Question

Data collected over a long period of time show that the length of time x to complete a particular college entrance test is normally distributed with an average of 125 minutes and a standard deviation of 18 minutes. What is the probability that a student taking this test will finish in 100 minutes or less? round your answer to 4 decimal places. Remember to round all z values to 2 decimal places.

Answer 1

Using the z-table, the probability that a student taking this test will finish in 100 minutes or less is 0.0824 or 8.24%.

For a normally distributed set of data, given the mean and standard deviation, the probability can be determined by solving the z-score and using the z-table.
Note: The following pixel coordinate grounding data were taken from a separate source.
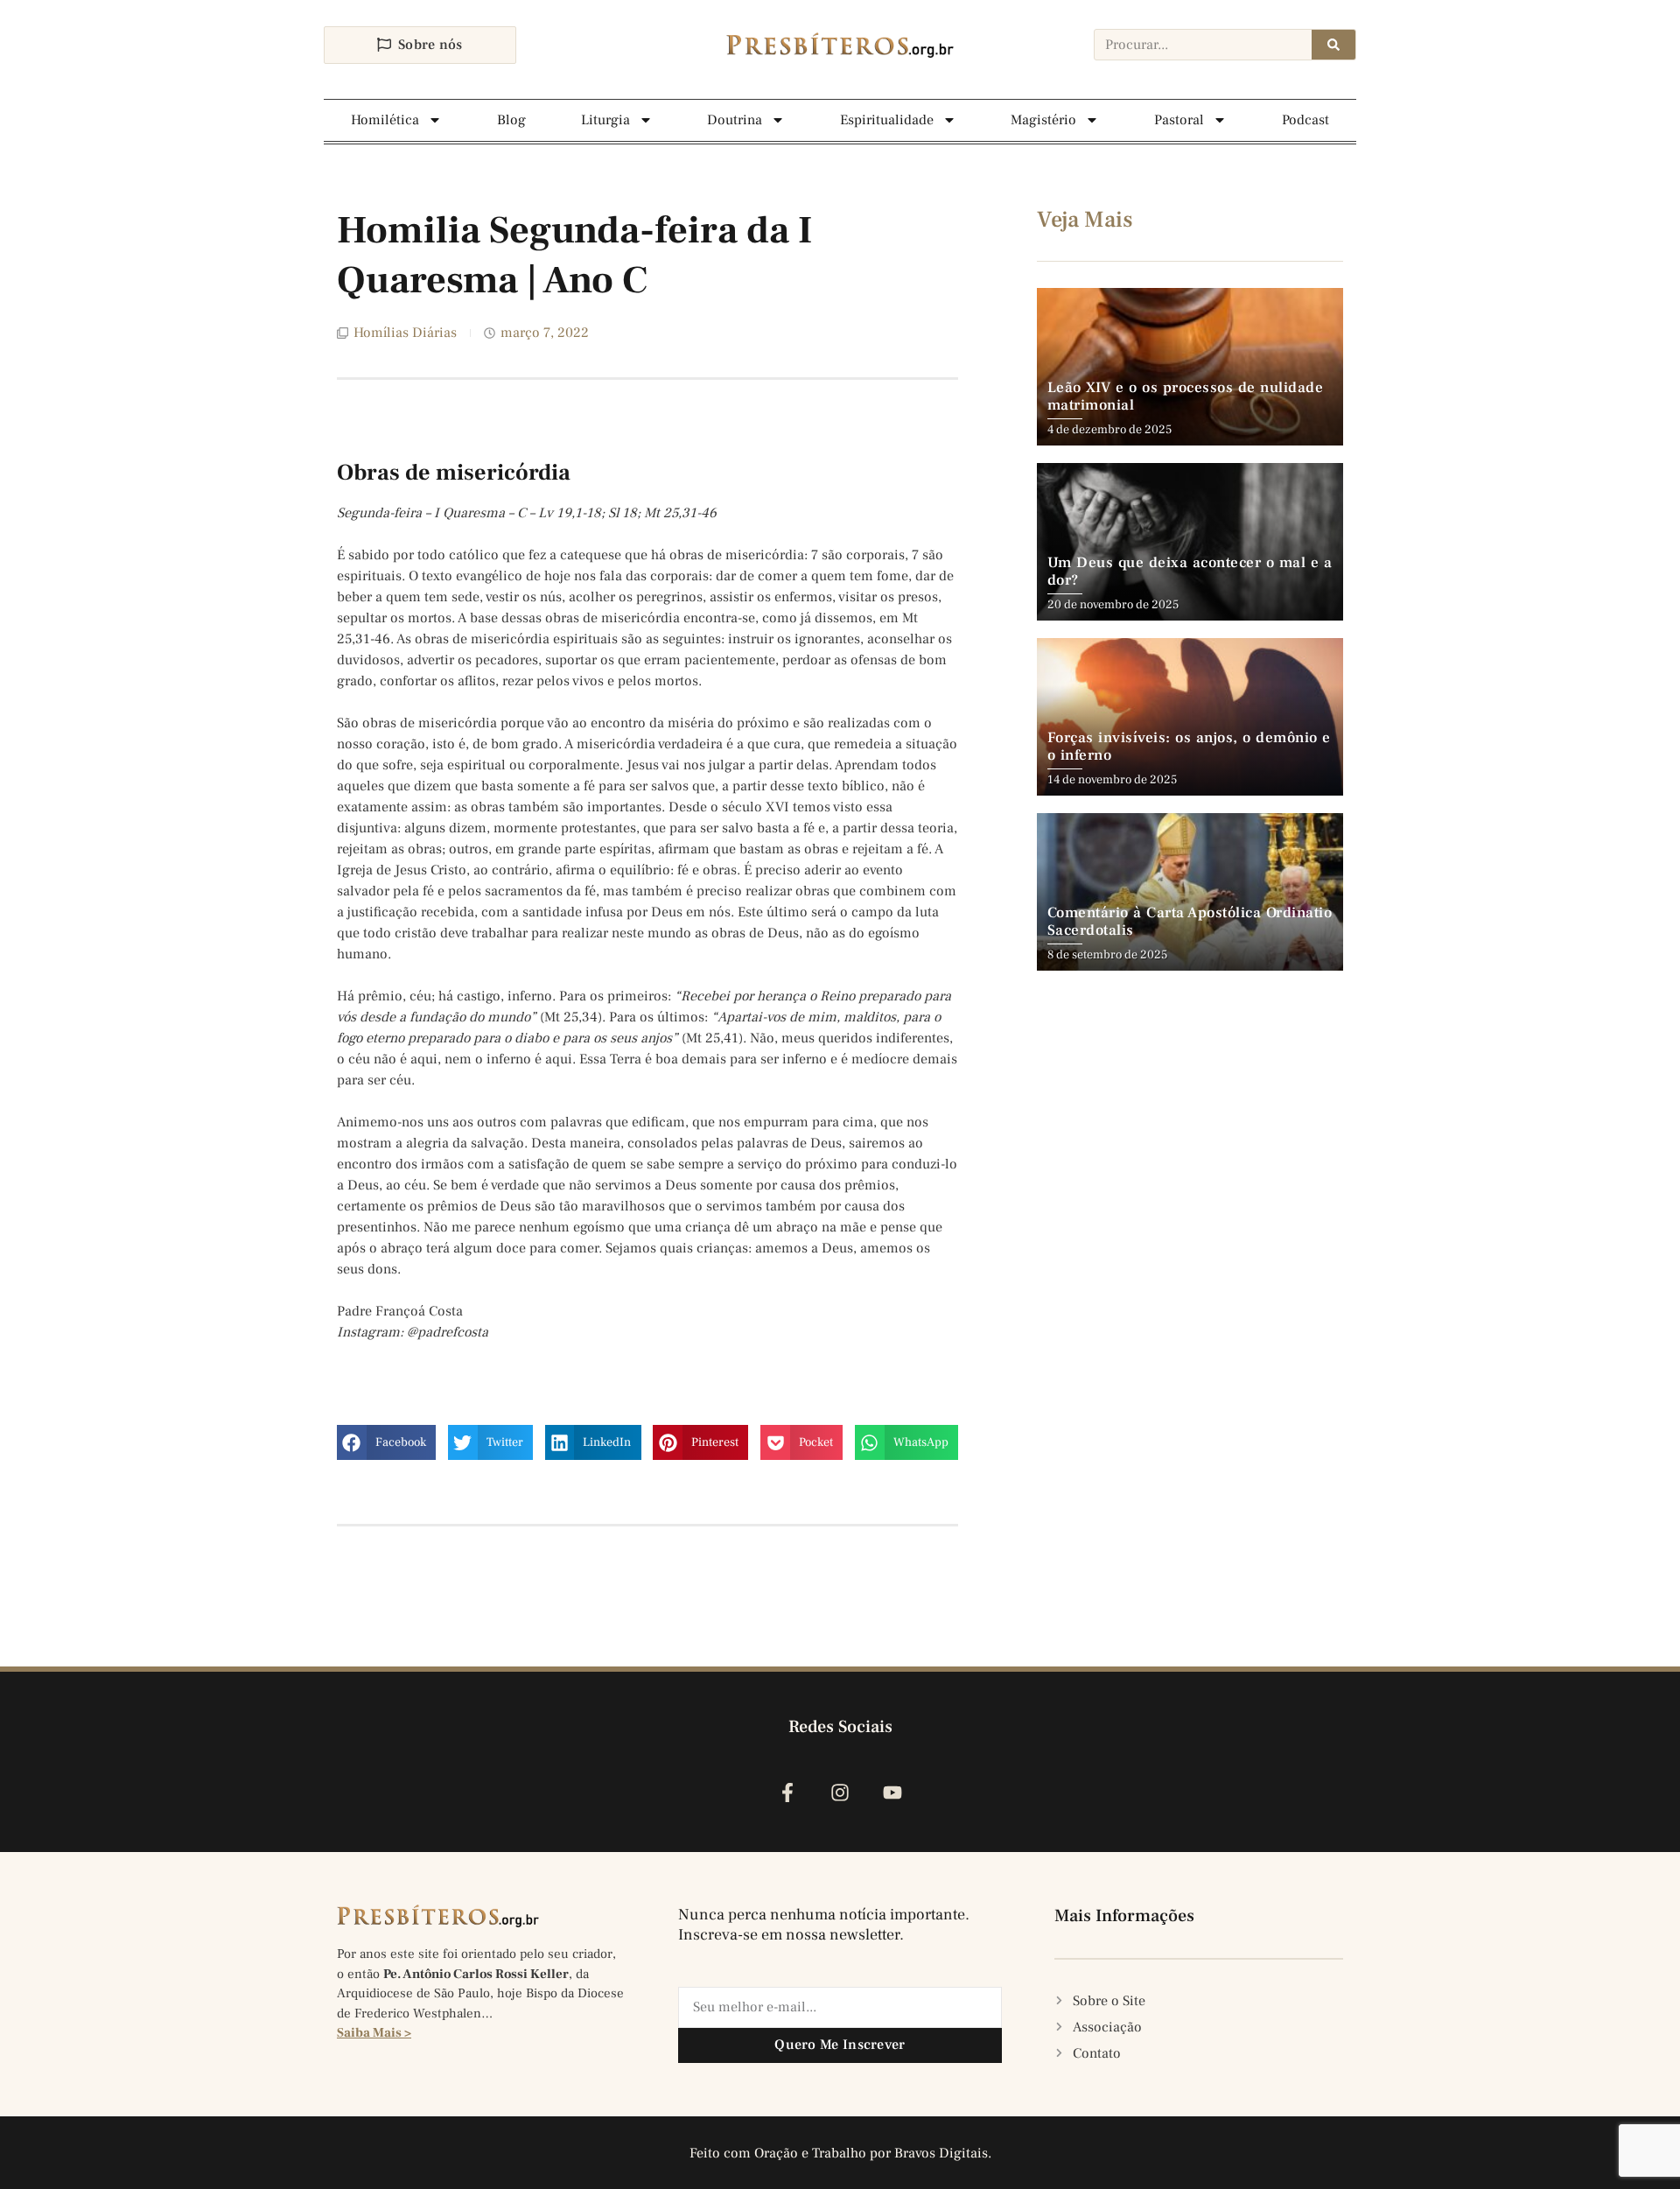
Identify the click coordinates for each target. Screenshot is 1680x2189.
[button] (386, 1442)
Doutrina (734, 120)
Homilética (385, 120)
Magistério (1043, 120)
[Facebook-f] (787, 1793)
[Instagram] (839, 1793)
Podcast (1305, 120)
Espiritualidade (887, 120)
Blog (511, 120)
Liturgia (605, 120)
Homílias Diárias (405, 332)
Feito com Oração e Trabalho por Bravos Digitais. (840, 2153)
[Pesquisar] (1333, 45)
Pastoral (1179, 120)
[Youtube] (893, 1793)
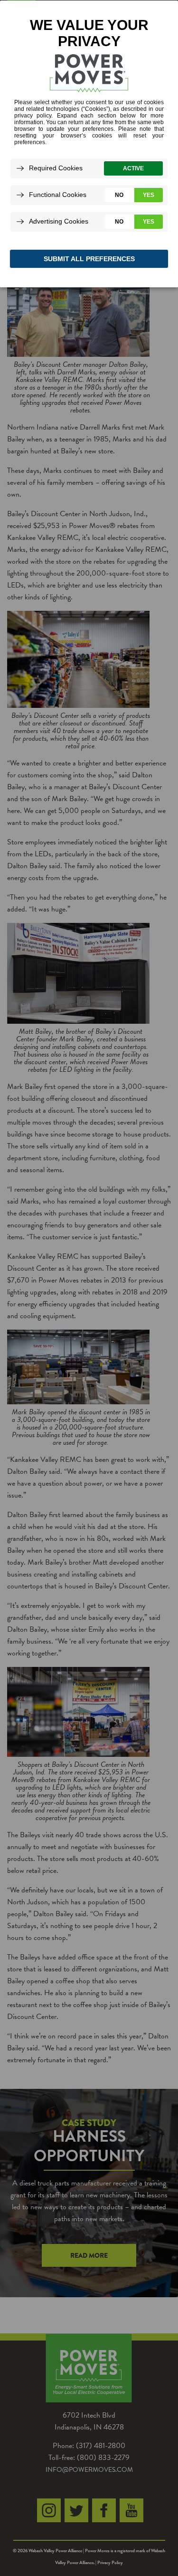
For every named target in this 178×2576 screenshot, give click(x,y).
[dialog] (89, 143)
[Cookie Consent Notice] (89, 143)
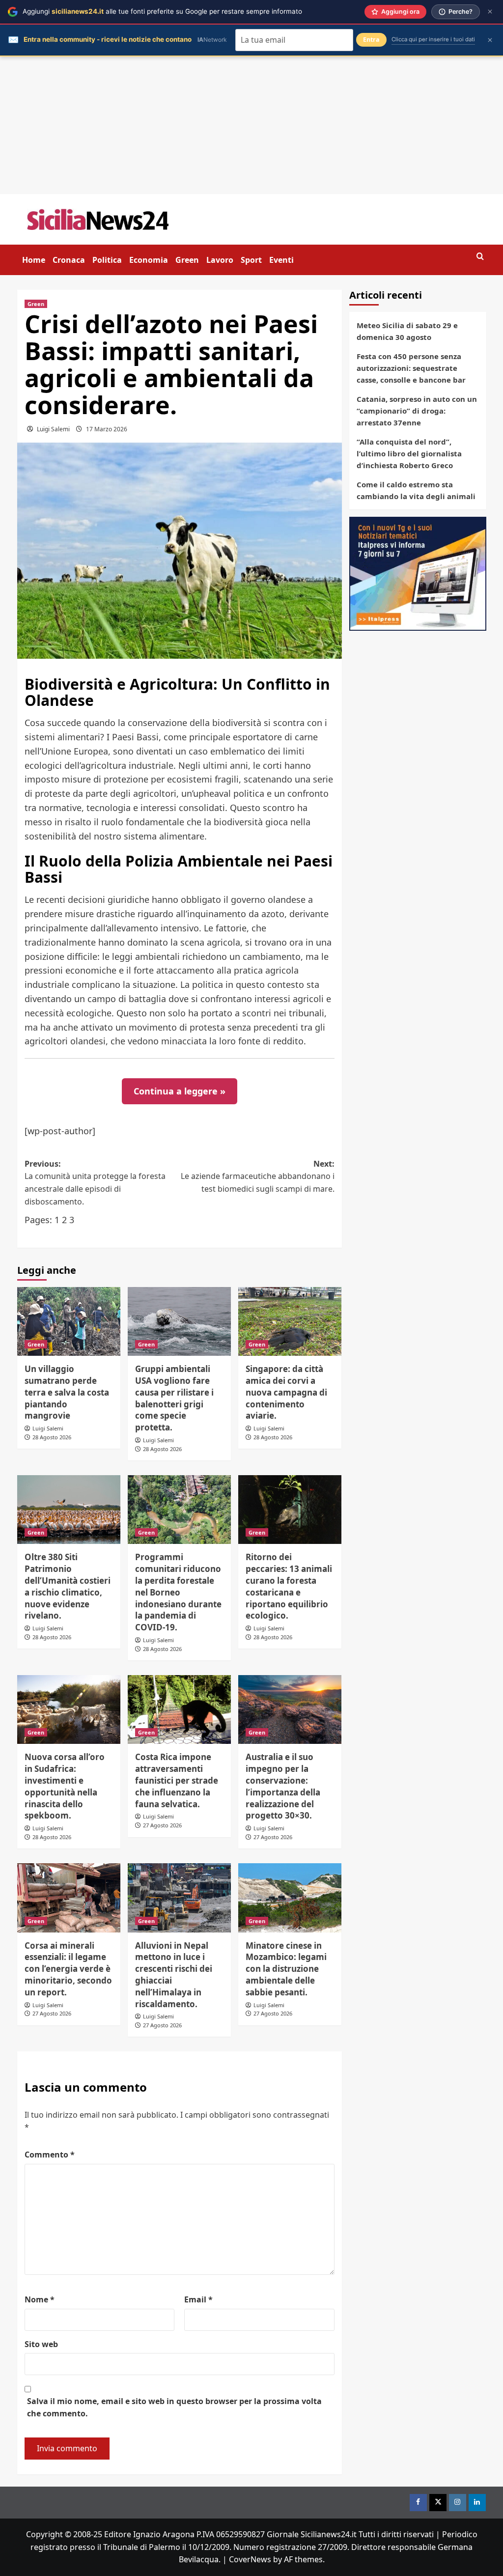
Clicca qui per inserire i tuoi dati (433, 39)
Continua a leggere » (179, 1091)
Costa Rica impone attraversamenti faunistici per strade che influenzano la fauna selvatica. (176, 1780)
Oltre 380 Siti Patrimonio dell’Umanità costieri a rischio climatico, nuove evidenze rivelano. (68, 1586)
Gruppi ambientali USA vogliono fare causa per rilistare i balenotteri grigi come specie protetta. (174, 1398)
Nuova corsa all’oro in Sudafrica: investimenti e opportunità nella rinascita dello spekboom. (65, 1786)
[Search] (480, 256)
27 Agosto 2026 (162, 1825)
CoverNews (250, 2559)
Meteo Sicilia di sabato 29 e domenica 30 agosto (407, 331)
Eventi (281, 259)
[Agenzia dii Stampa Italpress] (417, 572)
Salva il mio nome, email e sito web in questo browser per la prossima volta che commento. (174, 2407)
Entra (371, 39)
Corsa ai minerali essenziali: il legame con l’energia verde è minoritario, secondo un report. (68, 1969)
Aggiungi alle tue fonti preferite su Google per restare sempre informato (162, 11)
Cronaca (69, 259)
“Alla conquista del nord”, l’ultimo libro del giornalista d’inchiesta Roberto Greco (409, 453)
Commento (50, 2154)
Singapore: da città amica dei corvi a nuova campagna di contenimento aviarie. (286, 1392)
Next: (258, 1176)
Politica (107, 259)
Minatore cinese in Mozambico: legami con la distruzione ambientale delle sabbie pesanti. (286, 1969)
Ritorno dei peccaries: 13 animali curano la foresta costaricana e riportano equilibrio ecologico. (289, 1586)
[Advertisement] (251, 125)
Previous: (95, 1182)
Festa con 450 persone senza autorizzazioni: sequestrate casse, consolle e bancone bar (411, 368)
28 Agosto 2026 (51, 1437)
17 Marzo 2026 (106, 429)
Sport (251, 259)
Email (198, 2299)
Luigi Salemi (53, 429)
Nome (40, 2299)
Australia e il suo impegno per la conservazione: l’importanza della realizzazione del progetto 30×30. (283, 1786)
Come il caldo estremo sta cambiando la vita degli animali (416, 490)
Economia (148, 259)
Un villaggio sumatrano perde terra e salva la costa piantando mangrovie (67, 1392)
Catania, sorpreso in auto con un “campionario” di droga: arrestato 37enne (417, 410)
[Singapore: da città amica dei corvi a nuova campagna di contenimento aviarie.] (289, 1321)
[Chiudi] (490, 11)
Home (33, 259)
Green (187, 259)
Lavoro (219, 259)
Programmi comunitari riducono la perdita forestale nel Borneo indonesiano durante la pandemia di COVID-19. (178, 1592)
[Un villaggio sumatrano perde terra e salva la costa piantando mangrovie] (68, 1321)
First, solve for the z-score using the formula below.

z-score = (x – μ) / σ

where x = individual data value = 100

μ = mean = 125

σ = standard deviation = 18

z-score = (100 – 125) / 18

z-score = (-25) / 18

z-score = -1.39

Find the probability that corresponds to the z-score in the z-table. (see attached images)

-1.39 - (-1.3) : -1.4 - (-1.3) = x - 0.0968 : 0.0808 - 0.0968

-0.09 : -0.1 = x - 0.0968 : -0.016

x - 0.0968 = -0.09(-0.016)/-0.1

x = -0.0144 + 0.0968

x = 0.0824

x = 0.0824

Hence, the probability that a student taking this test will finish in 100 minutes or less is 0.0824 or 8.24%.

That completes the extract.